9. Statistics, statistics, statistics
The world of baseball is measured with every statistic you could ever imagine. And, these days, all organizations used advanced statistics to make pretty much every decision. No human, no matter how good their “eye” is, can process 250,000 data points and make an informed decision without some kind of analytics engine to provide guidance. And this is true in the world of digital assistants. Despite almost every salesperson in the AI world telling their prospect that AI “just learns”, that’s just not true, and nor is it advisable. Once a digital assistant is introduced to your organization, every decision you make in terms of growing its knowledge, and improving its capabilities, needs to be driven from hard data.
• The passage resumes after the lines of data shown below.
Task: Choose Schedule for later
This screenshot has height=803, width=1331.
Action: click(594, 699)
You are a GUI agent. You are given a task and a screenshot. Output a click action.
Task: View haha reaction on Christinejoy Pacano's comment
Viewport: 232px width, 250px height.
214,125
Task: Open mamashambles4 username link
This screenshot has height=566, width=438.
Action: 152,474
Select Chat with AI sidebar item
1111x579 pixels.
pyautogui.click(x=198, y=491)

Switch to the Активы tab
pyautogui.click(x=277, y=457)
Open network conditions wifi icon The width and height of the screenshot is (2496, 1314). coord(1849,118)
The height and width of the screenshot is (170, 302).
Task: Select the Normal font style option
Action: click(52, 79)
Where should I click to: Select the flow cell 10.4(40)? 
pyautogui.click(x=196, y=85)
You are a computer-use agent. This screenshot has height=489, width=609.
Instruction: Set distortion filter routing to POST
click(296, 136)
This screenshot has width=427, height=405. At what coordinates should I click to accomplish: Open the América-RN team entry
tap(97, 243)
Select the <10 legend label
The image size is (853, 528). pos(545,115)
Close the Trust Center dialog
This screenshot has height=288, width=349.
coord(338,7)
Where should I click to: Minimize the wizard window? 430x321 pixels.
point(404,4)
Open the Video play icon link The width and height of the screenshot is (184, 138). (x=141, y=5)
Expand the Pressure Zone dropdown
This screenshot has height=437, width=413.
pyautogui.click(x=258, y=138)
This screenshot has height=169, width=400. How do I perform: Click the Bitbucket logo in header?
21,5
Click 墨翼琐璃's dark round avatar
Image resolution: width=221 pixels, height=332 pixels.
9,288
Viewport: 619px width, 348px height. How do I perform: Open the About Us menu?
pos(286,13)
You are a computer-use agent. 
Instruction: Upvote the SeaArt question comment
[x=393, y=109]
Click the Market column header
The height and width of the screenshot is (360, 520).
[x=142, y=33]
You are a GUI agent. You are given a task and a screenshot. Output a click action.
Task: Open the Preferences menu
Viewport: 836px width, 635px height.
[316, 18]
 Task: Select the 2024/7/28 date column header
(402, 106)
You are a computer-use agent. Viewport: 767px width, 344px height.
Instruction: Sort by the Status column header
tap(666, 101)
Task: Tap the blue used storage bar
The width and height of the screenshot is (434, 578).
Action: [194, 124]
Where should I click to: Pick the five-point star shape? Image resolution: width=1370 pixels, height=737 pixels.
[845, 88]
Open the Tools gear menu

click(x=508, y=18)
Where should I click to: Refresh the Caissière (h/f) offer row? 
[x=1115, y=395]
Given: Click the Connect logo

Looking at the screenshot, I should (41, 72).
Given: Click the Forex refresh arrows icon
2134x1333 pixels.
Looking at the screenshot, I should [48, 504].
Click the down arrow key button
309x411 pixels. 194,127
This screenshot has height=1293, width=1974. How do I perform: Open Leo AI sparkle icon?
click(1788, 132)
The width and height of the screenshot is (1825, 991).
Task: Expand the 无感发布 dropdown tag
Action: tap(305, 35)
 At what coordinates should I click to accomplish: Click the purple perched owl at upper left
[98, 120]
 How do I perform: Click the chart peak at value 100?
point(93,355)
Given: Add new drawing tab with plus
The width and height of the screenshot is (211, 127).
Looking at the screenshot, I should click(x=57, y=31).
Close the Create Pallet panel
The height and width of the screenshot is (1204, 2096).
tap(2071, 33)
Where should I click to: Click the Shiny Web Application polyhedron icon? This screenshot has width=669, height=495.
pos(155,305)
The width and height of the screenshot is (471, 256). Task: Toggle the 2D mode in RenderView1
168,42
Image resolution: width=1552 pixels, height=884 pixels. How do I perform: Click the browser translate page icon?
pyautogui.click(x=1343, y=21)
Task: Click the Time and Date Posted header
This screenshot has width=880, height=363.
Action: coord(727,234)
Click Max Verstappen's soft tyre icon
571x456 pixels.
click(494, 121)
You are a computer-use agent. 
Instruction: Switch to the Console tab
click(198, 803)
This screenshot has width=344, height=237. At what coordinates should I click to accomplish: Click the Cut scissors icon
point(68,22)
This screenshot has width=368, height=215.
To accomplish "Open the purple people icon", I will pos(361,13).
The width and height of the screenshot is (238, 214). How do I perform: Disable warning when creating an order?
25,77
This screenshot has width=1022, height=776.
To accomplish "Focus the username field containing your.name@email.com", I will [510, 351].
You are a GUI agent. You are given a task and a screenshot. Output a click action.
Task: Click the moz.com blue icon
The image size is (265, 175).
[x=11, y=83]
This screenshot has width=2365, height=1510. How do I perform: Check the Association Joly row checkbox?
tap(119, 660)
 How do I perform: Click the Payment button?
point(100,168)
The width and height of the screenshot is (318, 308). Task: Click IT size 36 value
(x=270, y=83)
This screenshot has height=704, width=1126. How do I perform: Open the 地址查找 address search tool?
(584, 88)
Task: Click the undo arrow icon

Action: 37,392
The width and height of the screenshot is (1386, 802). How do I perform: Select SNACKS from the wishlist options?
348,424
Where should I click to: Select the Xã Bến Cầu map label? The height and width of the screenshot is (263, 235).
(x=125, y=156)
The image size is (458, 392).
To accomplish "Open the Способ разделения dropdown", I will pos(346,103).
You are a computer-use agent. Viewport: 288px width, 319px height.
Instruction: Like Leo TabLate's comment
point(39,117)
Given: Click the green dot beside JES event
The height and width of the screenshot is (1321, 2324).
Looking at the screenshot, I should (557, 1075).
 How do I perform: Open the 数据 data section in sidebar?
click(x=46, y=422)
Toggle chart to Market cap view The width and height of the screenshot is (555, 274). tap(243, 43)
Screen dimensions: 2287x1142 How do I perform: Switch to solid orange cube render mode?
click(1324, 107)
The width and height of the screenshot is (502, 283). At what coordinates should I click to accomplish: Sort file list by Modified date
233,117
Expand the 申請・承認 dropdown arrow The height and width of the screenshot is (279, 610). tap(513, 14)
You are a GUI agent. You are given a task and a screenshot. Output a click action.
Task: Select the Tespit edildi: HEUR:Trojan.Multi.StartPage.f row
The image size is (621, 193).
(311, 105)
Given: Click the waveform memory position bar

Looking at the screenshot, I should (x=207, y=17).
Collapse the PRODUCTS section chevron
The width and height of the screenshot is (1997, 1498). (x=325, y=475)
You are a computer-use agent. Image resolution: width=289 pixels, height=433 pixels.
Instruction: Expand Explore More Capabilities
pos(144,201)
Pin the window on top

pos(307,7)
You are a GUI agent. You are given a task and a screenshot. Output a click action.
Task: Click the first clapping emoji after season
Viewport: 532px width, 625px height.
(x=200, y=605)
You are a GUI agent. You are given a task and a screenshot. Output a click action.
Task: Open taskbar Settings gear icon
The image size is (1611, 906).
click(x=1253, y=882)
Yes, aspects of AI are a black box, but any black box can be measured, and by precise measurement you can predict behavior, and also alter it when needed.
At IntraSee we ask Ida over 10,000 questions every time we add more knowledge to the corpus, plus examine a quarter of a million data points. And, because this is impossible to do by hand, we automate the entire process. This allows us to ensure Ida gets smarter each week, and that there is no regression. Without all this data it would be impossible to do that.
The orchestration of supervised training and measurement is the key to continuous healthy growth. Like humans, digital assistants start life being great at some things, and not so great at others. And it’s important for all organizations to understand exactly what those strengths and weaknesses are. And, just like humans, this information can be used to further train the digital assistant, and also further enhance the quality of the responses.
With an array of statistics that are both high level for your executives, and detailed enough for your business analysts, you will have the tools to effectively manage your digital assistant.
10. Player Development
Most people assume that the use of statistics is confined to trading, drafting, and game strategy. But the most advanced organizations also use statistics to drive player development. It’s one thing to draft or trade for a great prospect, but unless they are coached correctly, you’ll never get the best out of them. Sometimes it will be a case of tiny fractions of adjustment to the length or angle of a swing that makes the difference between a good player and a great player.
Similarly, with digital assistants, they are not a “set and forget” solution. How you develop your digital assistant with continuous learning is what turns a good digital assistant into a great one. Supervised machine learning via automation, and rigorous automated testing, is the key to ensuring that your digital assistant gets smarter every single week.
In many ways you have to view your “digital worker” in the same light as when you hire a human worker. Performance appraisals, continuous feedback, and the setting of goals are just as important to your digital assistant. And, in some ways, more so. However, unlike your human hire, your digital worker can continue to get smarter and more knowledgeable each week, with no plateau. It will work 24/7 for you, and never call in sick. Plus, it will never leave you for a different organization, taking its knowledge with it. In short, it’s an investment that keeps on paying back.